BBB – Le Chant du Tambour (éd. 5 Sens), votre dernier roman paru, se passe au Canada, dans la tribu indienne des Algonquins. Voulez-vous nous dire quelques mots sur cette tribu amérindienne d’autant moins connue que lorsqu’il s’agit d’Indiens on pense plus au territoire des États-Unis ?
JLB – C’est une tribu vivant dans la région de l’Abitibi-Témiscamigue au Québec. Elle a gardé tant bien que mal sa culture et sa spiritualité ; elle a une prophétie sur la venue des Blancs qui a pris progressivement de la place dans mon roman.
BBB – Pourquoi avoir choisi ces Algonquins ? Vous semblez y être très attachés.
JLB – J’ai choisi les Algonquins, et non les Innus, ou Montagnais, de la région de ma compagne, suite à la lecture d’un livre de Dominique Rankin, "on nous appelait les sauvages." Je n’y suis pas plus attaché qu’à n’importe quels peuples subissant le mépris parce qu’ils sont différents.
BBB – Qu’ont-ils à nous dire à nous, Européens ?
JLB – Le respect de la terre et de ses éléments, sous peine d’effondrement de la planète, par notre recherche de profit, sans égard pour les vivants. Une culture qui inclue, même l’ennemi, pour sortir de l’anéantissement.
BBB – Le Chant du Tambour parle de rite initiatique. C’est un thème capital dans votre roman. Définiriez-vous Le Chant du Tambour comme un roman initiatique, un conte ou bien un roman historique ?
JLB – C’est un roman initiatique sur fond historique.
BBB – Il est aussi question de l’exposition universelle de San Francisco, bien moins connue en France que celles de Paris au XIXe et début XXe siècle. Pourquoi en avoir parlé ?
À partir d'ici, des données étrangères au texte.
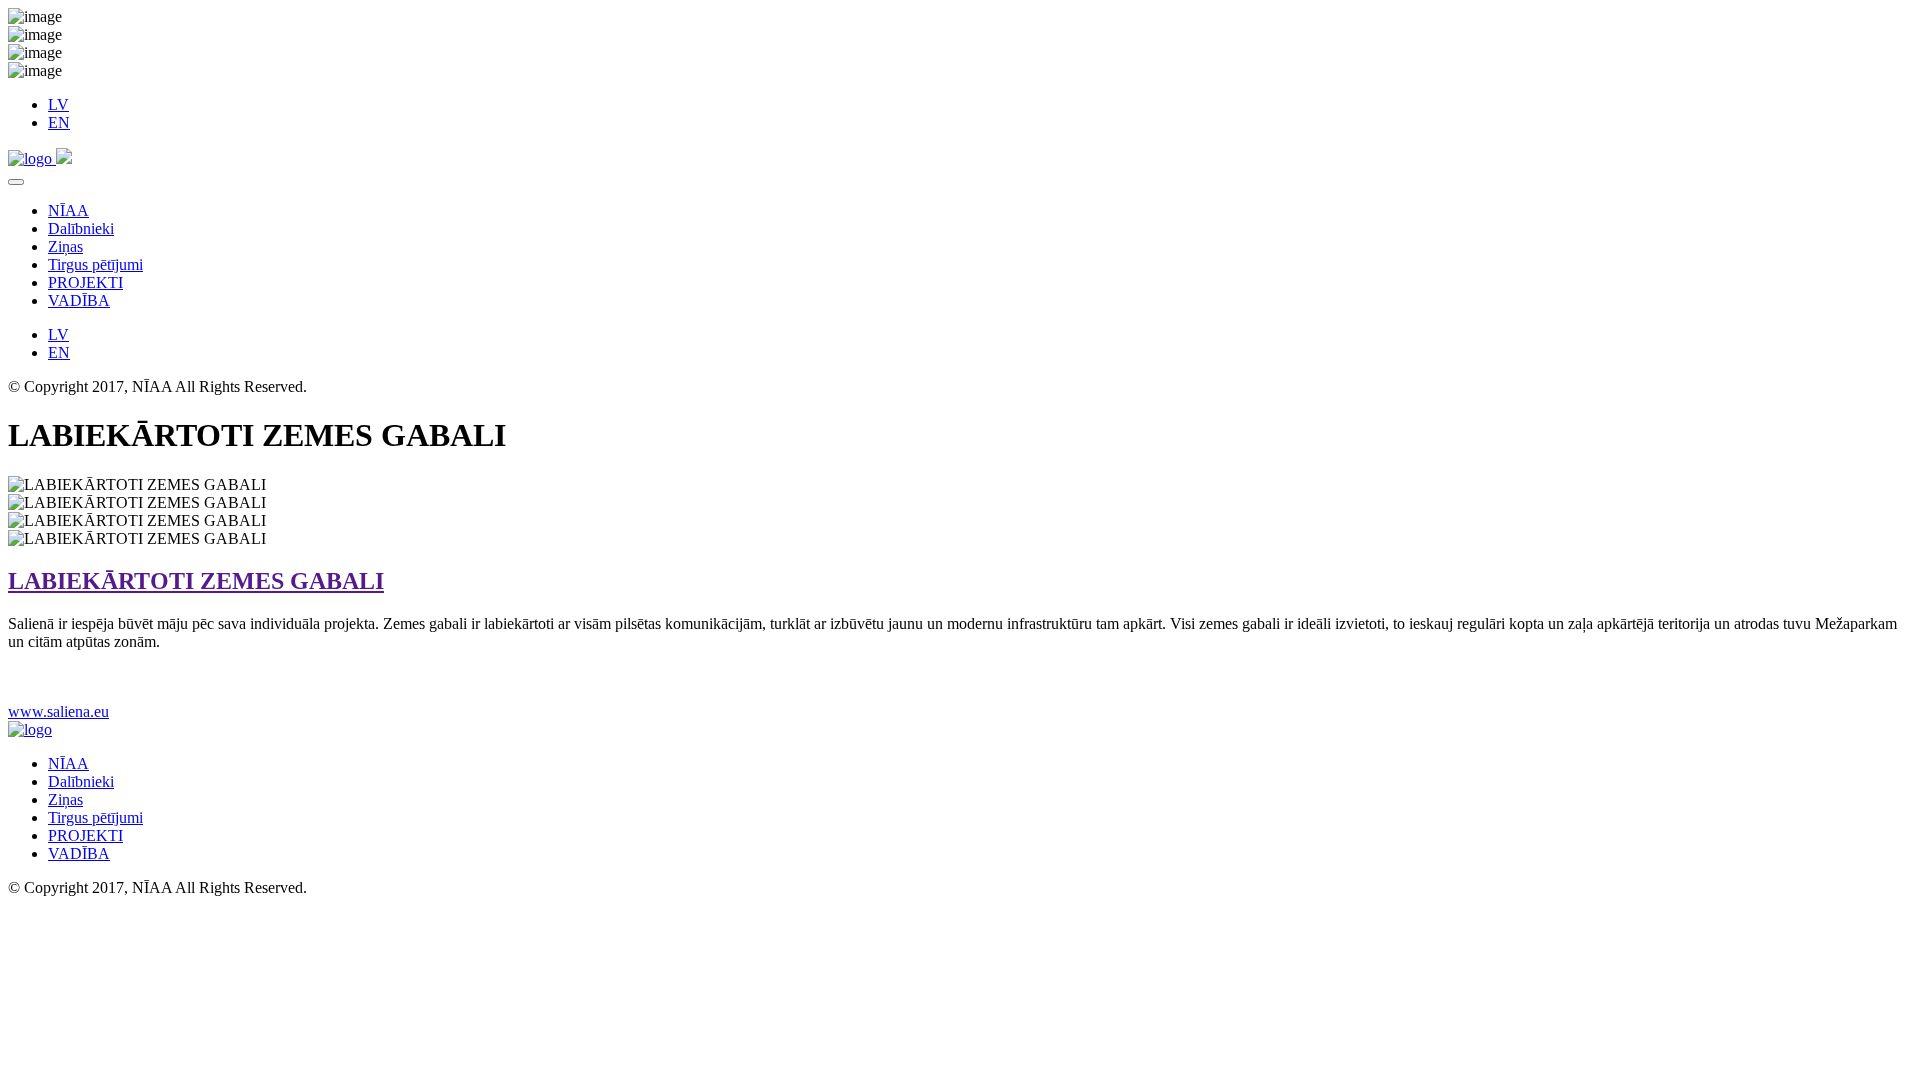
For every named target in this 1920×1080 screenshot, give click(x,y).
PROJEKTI (85, 282)
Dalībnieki (81, 228)
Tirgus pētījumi (95, 264)
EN (59, 122)
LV (58, 104)
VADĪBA (79, 300)
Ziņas (65, 246)
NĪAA (68, 210)
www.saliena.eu (58, 711)
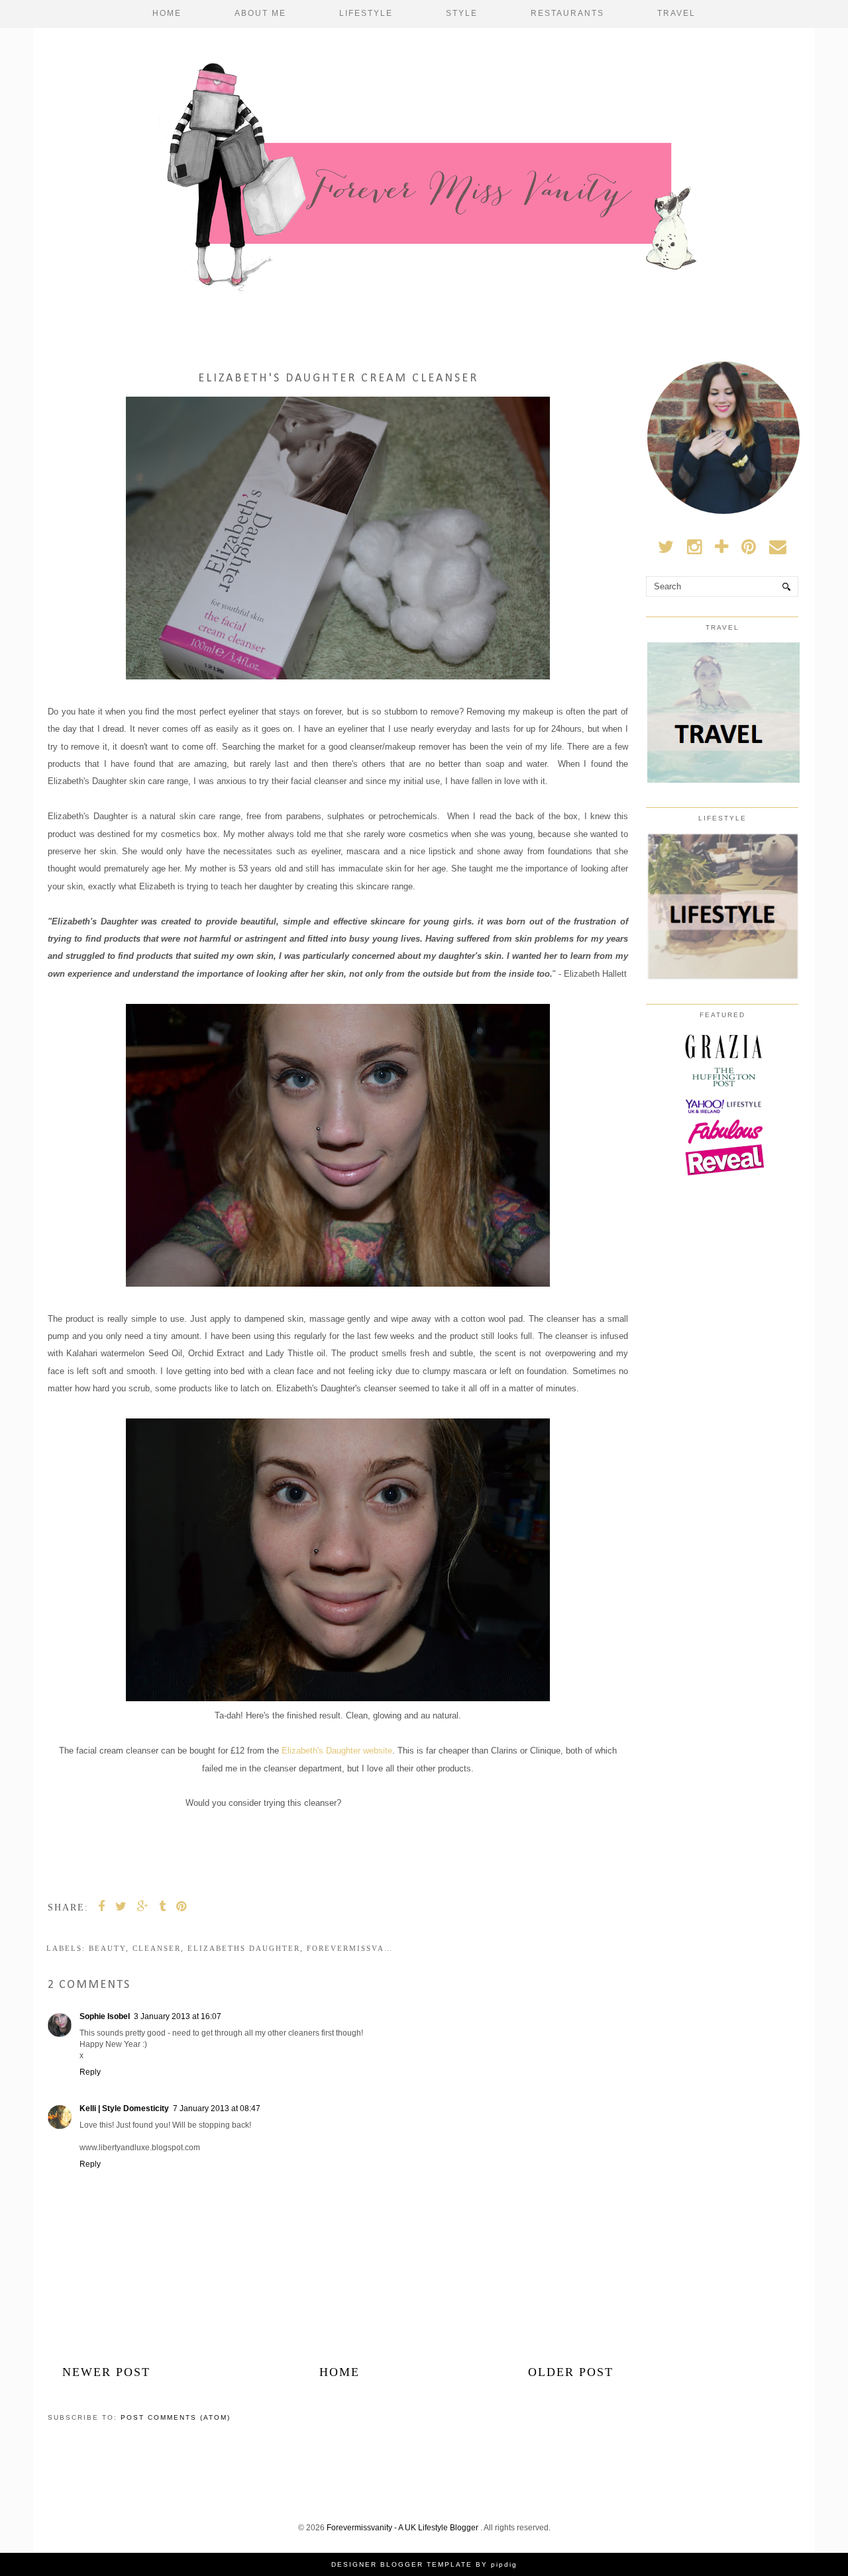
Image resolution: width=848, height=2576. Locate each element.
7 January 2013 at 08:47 (216, 2108)
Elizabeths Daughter (243, 1948)
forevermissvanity (357, 1948)
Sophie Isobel (105, 2016)
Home (167, 13)
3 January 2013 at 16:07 (177, 2016)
JLB – J’ai eu connaissance de cette exposition dans un livre, la Bible tchouktche ou le dernier chaman d'Ouelen, de Youri Rytkhèou. En recherchant la documentation sur cette exposition, j’ai été effaré par l’orgueil colonial en pleine guerre mondiale. J’y ai donc placé mon personnage pour montrer l’impitoyable égoïsme des colonisateurs.
BBB – La défense de l’environnement est un sujet de plus en plus discuté. Vous en parlez également dans ce roman dont l’histoire nous semble si éloigné.
JLB – L’histoire n’en est pas éloigné, puisque l’environnement fait intégralement partie de la culture des amérindiens. Respecter et soigner la terre, en se considérant comme un de ses éléments, et non comme distinct d’elle en la dominant, est une solution pour l’humanité puisse cohabiter avec ce qui la fait vivre : oxygène, eau, végétaux et animaux ; ainsi, l’individu, plutôt que de penser à lui-même, son propre intérêt, devrait se relier avec tous les vivants et préserver l’environnement.
BBB – La Révolution du Klezmer et Le Chant du Tambour sont parus aux éditions 5 Sens. Je crois savoir que cet éditeur est important pour vous.
JLB – J’ai découvert cette maison quand elle a accepté de publier mon premier roman. J’ai apprécié le travail, tant par la qualité de la relation que de la réalisation du livre. La difficulté est qu’elle n’ait pas de diffuseur ; cela m’a permis de vous contacter.
BBB – En effet. Et c'était un plaisir d'échanger avec vous. Merci.